### Extrait à lire:
☆ ☆ ☆ ☆ ☆ ☆ ☆
Le Couloir Saône-Rhône, configuration générale et pluviométrie moyenne annuelle. The Saône-Rhône Valley : outlook and mean rainfall.

La pluviométrie moyenne annuelle reflète assez fidèlement ces contrastes de relief. Les précipitations restent inférieures à 850 mm dans les plaines de la Saône (Mâcon : 841,4 mm), alors que les plateaux qui les encadrent reçoivent plus d’1 mètre d’eau. Elles s’abaissent à des valeurs nettement plus faibles, au- dessous de 700, voire 600 mm (Marseille-Marignane : 544,4 mm) dans les plaines du bas Rhône, marqué par le climat méditerranéen, avec un nombre moyen de jours de précipitations qui ne fait plus que la moitié de celui observé dans le bassin de la Saône (de l’ordre de 55 au lieu de 110 mm). En revanche, la pluviométrie moyenne dépasse 900 mm dans la partie la plus étroite du Couloir rhodanien (Montélimar : 913,3 mm), bien que le nombre de jours pluvieux y soit déjà inférieur à celui relevé à Mâcon ou Lyon.

1.2. Les stations et la période représentative choisies

Le choix des stations répond au souci de disposer d’un échantillonnage de points représentatifs correctement échelonnés du nord au sud, tout en satisfaisant aux critères habituels de fiabilité des données.

Du nord au sud, nous avons retenu neuf stations (figure 1) :

  • Dijon-Ouges (altitude 222 m), au pied est des plateaux de la Côte d’Or, dans la partie amont des plaines de la Saône, zone sensible aux régimes perturbés d’origine atlantique, du fait de la médiocrité des reliefs qui la bordent à l’ouest et au nord-ouest,

  • Chalon-sur-Saône-Champforgeuil (180 m), au cœur du bassin séquanien, dans la partie la moins arrosée des plaines de la Saône,

  • Mâcon-Charnay (216 m), également au bord de la Saône, à une latitude où commencent à se renforcer l’altitude et la largeur des unités montagneuses susceptibles de faire écran aux courants perturbés du côté de l’ouest,

  • Lyon-Bron (200 m), au confluent du Rhône et de la Saône, dans une partie du Couloir déjà plus resserrée et davantage ouverte au sud qu’au nord,

  • Sablons (134 m), à mi-chemin entre Lyon et Valence, sur la rive gauche du Rhône, station dominée à l’ouest par le Massif du Pilat, dont les sommets dépassent 1400 m,

  • Valence-Saint-Marcel-les-Valence (120 m), à la latitude où le Massif Central est le plus large et où son rebord, tout proche, s’élève jusqu’à plus de 1700 m,

  • Montélimar-Ancône (73 m), dans la section la plus étroite du Sillon rhodanien, où l’effet de canalisation méridienne est maximal entre les contreforts du Massif Central et la bordure des Préalpes du sud toute proche,

  • Orange-Caritat (53 m), où le grand corridor débouche sur les plaines méditerranéennes, avec une meilleure ouverture au sud-ouest qu’à l’est et au sud- est,

  • Marignane (4 m), enfin, site de l’aéroport de Marseille, sur la rive orientale de l’Etang de Berre, à l’est de la grande plaine deltaïque du Rhône (Camargue), où l’accessibilité par l’ouest se dégage complètement et où surtout s’affirme pleinement le climat méditerranéen.
☆ ☆ ☆ ☆ ☆ ☆ ☆
(Données tirées d'une collection)
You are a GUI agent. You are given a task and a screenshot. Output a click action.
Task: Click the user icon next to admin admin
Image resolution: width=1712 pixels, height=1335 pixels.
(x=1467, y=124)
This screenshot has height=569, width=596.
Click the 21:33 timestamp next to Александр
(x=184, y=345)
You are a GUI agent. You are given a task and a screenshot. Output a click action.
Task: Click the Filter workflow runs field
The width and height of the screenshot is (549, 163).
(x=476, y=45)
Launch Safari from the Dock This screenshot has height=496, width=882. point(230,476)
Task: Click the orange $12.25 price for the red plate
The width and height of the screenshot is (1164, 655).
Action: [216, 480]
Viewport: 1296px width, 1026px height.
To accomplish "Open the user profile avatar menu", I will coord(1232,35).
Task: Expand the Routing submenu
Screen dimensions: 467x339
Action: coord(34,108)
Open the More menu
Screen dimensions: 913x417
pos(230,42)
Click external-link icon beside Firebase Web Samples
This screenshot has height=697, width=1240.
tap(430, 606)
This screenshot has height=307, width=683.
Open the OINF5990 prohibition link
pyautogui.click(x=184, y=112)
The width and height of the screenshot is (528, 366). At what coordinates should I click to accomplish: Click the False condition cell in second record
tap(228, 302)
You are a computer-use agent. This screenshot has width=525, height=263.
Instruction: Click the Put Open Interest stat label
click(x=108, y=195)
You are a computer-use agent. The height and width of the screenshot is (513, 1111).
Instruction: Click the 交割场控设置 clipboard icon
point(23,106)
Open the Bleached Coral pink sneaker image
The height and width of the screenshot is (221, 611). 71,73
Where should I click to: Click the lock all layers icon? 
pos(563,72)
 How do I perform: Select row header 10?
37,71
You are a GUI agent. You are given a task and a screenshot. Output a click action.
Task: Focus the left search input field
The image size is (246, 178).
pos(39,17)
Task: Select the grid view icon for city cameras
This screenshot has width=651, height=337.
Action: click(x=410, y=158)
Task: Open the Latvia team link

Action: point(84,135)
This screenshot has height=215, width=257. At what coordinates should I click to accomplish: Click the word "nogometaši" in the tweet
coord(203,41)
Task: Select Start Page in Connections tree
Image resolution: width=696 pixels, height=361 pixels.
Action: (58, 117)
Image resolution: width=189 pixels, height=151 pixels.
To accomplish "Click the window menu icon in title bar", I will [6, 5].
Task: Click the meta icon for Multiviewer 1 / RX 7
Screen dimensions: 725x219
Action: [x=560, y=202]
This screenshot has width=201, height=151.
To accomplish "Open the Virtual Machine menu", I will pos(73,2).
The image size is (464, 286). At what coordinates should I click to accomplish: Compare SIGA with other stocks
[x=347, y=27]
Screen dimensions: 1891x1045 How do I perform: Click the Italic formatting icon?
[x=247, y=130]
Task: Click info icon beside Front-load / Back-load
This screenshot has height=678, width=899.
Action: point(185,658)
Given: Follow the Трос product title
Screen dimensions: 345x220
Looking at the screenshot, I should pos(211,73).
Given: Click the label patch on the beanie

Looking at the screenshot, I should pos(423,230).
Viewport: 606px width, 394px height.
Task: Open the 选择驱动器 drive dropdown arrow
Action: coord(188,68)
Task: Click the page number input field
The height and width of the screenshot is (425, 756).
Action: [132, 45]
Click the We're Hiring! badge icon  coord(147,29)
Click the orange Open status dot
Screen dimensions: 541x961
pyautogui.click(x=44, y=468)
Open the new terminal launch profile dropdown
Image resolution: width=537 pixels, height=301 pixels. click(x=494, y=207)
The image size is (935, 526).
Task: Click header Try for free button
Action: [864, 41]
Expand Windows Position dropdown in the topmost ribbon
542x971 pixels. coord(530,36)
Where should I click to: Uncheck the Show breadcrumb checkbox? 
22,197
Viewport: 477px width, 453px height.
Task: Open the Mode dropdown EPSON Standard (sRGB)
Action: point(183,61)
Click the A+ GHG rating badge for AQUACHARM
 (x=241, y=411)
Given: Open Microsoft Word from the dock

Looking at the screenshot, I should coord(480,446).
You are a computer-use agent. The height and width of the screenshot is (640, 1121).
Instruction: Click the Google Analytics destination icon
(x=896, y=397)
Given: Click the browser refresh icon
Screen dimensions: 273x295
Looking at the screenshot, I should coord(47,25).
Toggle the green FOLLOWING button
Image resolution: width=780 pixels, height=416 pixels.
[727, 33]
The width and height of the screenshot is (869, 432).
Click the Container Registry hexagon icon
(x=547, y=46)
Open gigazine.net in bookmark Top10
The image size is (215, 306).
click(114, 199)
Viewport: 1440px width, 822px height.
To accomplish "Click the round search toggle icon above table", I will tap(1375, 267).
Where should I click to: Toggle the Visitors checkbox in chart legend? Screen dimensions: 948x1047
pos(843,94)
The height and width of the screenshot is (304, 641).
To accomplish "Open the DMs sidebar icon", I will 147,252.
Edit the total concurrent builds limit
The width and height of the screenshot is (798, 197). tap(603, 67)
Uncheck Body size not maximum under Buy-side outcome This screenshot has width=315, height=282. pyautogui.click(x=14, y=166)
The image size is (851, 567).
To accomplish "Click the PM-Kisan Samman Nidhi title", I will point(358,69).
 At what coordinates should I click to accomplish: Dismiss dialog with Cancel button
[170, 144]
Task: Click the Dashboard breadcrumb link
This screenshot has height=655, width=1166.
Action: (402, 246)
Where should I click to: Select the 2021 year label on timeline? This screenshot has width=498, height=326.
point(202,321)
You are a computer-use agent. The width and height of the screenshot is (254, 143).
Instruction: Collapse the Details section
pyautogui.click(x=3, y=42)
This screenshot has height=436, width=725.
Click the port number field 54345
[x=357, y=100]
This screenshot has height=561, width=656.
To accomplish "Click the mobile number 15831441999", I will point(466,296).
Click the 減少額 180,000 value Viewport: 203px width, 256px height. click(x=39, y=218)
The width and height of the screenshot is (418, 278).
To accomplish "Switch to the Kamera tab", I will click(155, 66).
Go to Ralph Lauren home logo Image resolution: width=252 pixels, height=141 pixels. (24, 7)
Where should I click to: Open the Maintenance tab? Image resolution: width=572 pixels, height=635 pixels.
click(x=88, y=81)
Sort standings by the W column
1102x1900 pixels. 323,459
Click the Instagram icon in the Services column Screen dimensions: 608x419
☆ ☆ ☆ ☆ ☆ ☆ ☆
### Consigne de l'exercice:
Citez sans rien changer le passage de l'extrait sur la pluviométrie du couloir Saône-Rhône qui va de « La pluviométrie moyenne annuelle » jusqu'à « Mâcon ou Lyon. ».

### Bonne réponse:
La pluviométrie moyenne annuelle reflète assez fidèlement ces contrastes de relief. Les précipitations restent inférieures à 850 mm dans les plaines de la Saône (Mâcon : 841,4 mm), alors que les plateaux qui les encadrent reçoivent plus d’1 mètre d’eau. Elles s’abaissent à des valeurs nettement plus faibles, au- dessous de 700, voire 600 mm (Marseille-Marignane : 544,4 mm) dans les plaines du bas Rhône, marqué par le climat méditerranéen, avec un nombre moyen de jours de précipitations qui ne fait plus que la moitié de celui observé dans le bassin de la Saône (de l’ordre de 55 au lieu de 110 mm). En revanche, la pluviométrie moyenne dépasse 900 mm dans la partie la plus étroite du Couloir rhodanien (Montélimar : 913,3 mm), bien que le nombre de jours pluvieux y soit déjà inférieur à celui relevé à Mâcon ou Lyon.